**INSTRUCTIONS TO FOLLOW:** Each record must be reproduced exactly as it is shown.

※ ※ ※

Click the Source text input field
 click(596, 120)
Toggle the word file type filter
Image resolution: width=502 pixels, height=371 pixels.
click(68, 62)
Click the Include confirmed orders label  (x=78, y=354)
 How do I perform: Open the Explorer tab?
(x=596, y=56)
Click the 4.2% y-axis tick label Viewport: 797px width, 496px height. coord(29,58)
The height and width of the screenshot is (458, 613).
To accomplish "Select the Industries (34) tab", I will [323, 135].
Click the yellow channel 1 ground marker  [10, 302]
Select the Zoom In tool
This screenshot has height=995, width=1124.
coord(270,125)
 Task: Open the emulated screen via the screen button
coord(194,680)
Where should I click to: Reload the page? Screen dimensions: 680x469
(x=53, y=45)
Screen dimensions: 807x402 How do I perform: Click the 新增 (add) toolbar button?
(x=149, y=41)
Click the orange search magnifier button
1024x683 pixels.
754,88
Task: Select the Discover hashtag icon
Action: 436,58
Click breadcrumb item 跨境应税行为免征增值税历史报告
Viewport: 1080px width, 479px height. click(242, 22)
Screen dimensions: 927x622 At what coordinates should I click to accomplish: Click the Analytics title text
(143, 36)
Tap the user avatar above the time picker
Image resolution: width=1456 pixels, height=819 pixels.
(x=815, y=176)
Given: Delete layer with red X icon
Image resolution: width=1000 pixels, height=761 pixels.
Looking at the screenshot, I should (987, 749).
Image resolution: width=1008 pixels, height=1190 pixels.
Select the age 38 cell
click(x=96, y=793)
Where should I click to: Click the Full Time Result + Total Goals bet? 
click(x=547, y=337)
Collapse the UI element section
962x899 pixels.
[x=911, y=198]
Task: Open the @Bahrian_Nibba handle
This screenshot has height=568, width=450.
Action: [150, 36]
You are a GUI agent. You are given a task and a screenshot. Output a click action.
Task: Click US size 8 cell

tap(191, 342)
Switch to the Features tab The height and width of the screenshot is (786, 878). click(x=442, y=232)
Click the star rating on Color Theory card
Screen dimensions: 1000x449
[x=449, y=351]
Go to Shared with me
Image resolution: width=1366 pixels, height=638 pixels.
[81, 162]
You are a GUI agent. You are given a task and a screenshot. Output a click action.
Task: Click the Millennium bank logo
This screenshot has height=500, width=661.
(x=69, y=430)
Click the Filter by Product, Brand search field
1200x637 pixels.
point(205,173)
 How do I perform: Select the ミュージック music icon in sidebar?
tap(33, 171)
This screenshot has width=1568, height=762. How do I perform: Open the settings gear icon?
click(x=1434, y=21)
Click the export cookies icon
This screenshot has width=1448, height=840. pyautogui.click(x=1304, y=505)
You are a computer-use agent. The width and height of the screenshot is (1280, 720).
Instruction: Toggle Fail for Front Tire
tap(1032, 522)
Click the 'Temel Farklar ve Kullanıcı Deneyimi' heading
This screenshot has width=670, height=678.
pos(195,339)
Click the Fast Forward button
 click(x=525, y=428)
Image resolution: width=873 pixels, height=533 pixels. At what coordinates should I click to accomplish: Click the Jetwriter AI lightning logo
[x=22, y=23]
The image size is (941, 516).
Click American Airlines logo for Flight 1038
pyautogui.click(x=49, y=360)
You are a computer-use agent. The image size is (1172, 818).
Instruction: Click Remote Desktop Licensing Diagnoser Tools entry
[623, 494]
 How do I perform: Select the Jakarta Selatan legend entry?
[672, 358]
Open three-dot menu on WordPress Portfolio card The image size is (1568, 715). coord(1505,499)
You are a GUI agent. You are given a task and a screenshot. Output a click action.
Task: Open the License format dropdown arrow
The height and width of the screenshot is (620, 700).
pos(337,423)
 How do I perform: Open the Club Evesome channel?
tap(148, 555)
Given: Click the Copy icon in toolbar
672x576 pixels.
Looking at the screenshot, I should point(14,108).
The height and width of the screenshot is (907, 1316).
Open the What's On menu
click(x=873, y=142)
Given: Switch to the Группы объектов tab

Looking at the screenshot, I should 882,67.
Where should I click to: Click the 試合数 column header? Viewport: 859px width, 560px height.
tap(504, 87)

※ ※ ※

**YOUR RESPONSE:**
Click the Source text input field
 click(596, 120)
Toggle the word file type filter
Image resolution: width=502 pixels, height=371 pixels.
click(68, 62)
Click the Include confirmed orders label  (x=78, y=354)
 How do I perform: Open the Explorer tab?
(x=596, y=56)
Click the 4.2% y-axis tick label Viewport: 797px width, 496px height. coord(29,58)
The height and width of the screenshot is (458, 613).
To accomplish "Select the Industries (34) tab", I will [323, 135].
Click the yellow channel 1 ground marker  [10, 302]
Select the Zoom In tool
This screenshot has height=995, width=1124.
coord(270,125)
 Task: Open the emulated screen via the screen button
coord(194,680)
Where should I click to: Reload the page? Screen dimensions: 680x469
(x=53, y=45)
Screen dimensions: 807x402 How do I perform: Click the 新增 (add) toolbar button?
(x=149, y=41)
Click the orange search magnifier button
1024x683 pixels.
754,88
Task: Select the Discover hashtag icon
Action: 436,58
Click breadcrumb item 跨境应税行为免征增值税历史报告
Viewport: 1080px width, 479px height. click(242, 22)
Screen dimensions: 927x622 At what coordinates should I click to accomplish: Click the Analytics title text
(143, 36)
Tap the user avatar above the time picker
Image resolution: width=1456 pixels, height=819 pixels.
(x=815, y=176)
Given: Delete layer with red X icon
Image resolution: width=1000 pixels, height=761 pixels.
Looking at the screenshot, I should (987, 749).
Image resolution: width=1008 pixels, height=1190 pixels.
Select the age 38 cell
click(x=96, y=793)
Where should I click to: Click the Full Time Result + Total Goals bet? 
click(x=547, y=337)
Collapse the UI element section
962x899 pixels.
[x=911, y=198]
Task: Open the @Bahrian_Nibba handle
This screenshot has height=568, width=450.
Action: [150, 36]
You are a GUI agent. You are given a task and a screenshot. Output a click action.
Task: Click US size 8 cell

tap(191, 342)
Switch to the Features tab The height and width of the screenshot is (786, 878). click(x=442, y=232)
Click the star rating on Color Theory card
Screen dimensions: 1000x449
[x=449, y=351]
Go to Shared with me
Image resolution: width=1366 pixels, height=638 pixels.
[81, 162]
You are a GUI agent. You are given a task and a screenshot. Output a click action.
Task: Click the Millennium bank logo
This screenshot has height=500, width=661.
(x=69, y=430)
Click the Filter by Product, Brand search field
1200x637 pixels.
point(205,173)
 How do I perform: Select the ミュージック music icon in sidebar?
tap(33, 171)
This screenshot has width=1568, height=762. How do I perform: Open the settings gear icon?
click(x=1434, y=21)
Click the export cookies icon
This screenshot has width=1448, height=840. pyautogui.click(x=1304, y=505)
You are a computer-use agent. The width and height of the screenshot is (1280, 720).
Instruction: Toggle Fail for Front Tire
tap(1032, 522)
Click the 'Temel Farklar ve Kullanıcı Deneyimi' heading
This screenshot has width=670, height=678.
pos(195,339)
Click the Fast Forward button
 click(x=525, y=428)
Image resolution: width=873 pixels, height=533 pixels. At what coordinates should I click to accomplish: Click the Jetwriter AI lightning logo
[x=22, y=23]
The image size is (941, 516).
Click American Airlines logo for Flight 1038
pyautogui.click(x=49, y=360)
You are a computer-use agent. The image size is (1172, 818).
Instruction: Click Remote Desktop Licensing Diagnoser Tools entry
[623, 494]
 How do I perform: Select the Jakarta Selatan legend entry?
[672, 358]
Open three-dot menu on WordPress Portfolio card The image size is (1568, 715). coord(1505,499)
You are a GUI agent. You are given a task and a screenshot. Output a click action.
Task: Open the License format dropdown arrow
The height and width of the screenshot is (620, 700).
pos(337,423)
 How do I perform: Open the Club Evesome channel?
tap(148, 555)
Given: Click the Copy icon in toolbar
672x576 pixels.
Looking at the screenshot, I should point(14,108).
The height and width of the screenshot is (907, 1316).
Open the What's On menu
click(x=873, y=142)
Given: Switch to the Группы объектов tab

Looking at the screenshot, I should 882,67.
Where should I click to: Click the 試合数 column header? Viewport: 859px width, 560px height.
tap(504, 87)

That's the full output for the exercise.